In the data below, find each line containing the string "will" and return it.

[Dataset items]
▼

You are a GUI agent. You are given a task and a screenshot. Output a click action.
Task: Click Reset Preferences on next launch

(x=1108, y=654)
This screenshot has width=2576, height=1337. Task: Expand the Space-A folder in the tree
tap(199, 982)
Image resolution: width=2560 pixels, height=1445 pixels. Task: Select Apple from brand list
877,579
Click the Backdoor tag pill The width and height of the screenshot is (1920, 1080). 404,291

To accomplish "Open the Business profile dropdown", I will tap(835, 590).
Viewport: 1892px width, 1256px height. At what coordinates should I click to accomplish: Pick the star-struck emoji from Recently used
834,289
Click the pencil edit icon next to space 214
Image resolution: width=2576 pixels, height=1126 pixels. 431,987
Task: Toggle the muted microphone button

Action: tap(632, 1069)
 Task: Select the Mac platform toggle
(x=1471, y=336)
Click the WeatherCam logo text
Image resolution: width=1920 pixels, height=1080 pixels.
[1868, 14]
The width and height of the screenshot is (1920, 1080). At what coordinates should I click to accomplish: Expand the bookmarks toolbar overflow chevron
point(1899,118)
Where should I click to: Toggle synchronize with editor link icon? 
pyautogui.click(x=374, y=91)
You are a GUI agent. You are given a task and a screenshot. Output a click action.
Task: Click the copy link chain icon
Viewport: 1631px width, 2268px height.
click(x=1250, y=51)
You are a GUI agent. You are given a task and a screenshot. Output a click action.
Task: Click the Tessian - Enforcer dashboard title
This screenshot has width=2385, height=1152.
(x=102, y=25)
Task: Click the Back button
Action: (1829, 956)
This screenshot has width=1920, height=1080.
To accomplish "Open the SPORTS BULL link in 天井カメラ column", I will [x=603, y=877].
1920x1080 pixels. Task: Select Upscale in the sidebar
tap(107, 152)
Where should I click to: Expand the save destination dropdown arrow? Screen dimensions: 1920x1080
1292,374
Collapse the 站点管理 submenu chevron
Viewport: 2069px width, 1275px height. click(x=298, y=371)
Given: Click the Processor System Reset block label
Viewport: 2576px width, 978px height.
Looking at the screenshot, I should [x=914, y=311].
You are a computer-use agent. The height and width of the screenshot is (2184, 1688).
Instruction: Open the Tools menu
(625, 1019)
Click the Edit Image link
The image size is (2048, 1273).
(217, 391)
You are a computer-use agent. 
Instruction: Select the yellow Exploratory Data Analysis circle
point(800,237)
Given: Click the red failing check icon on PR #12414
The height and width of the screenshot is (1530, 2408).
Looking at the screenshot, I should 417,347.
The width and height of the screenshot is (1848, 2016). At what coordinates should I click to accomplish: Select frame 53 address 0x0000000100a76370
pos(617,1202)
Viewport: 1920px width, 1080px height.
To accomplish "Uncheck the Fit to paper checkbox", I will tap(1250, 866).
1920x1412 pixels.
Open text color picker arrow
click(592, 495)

▲

▶ Result of the task:
To accomplish "Open the Business profile dropdown", I will tap(835, 590).
To accomplish "Open the SPORTS BULL link in 天井カメラ column", I will [x=603, y=877].
To accomplish "Uncheck the Fit to paper checkbox", I will tap(1250, 866).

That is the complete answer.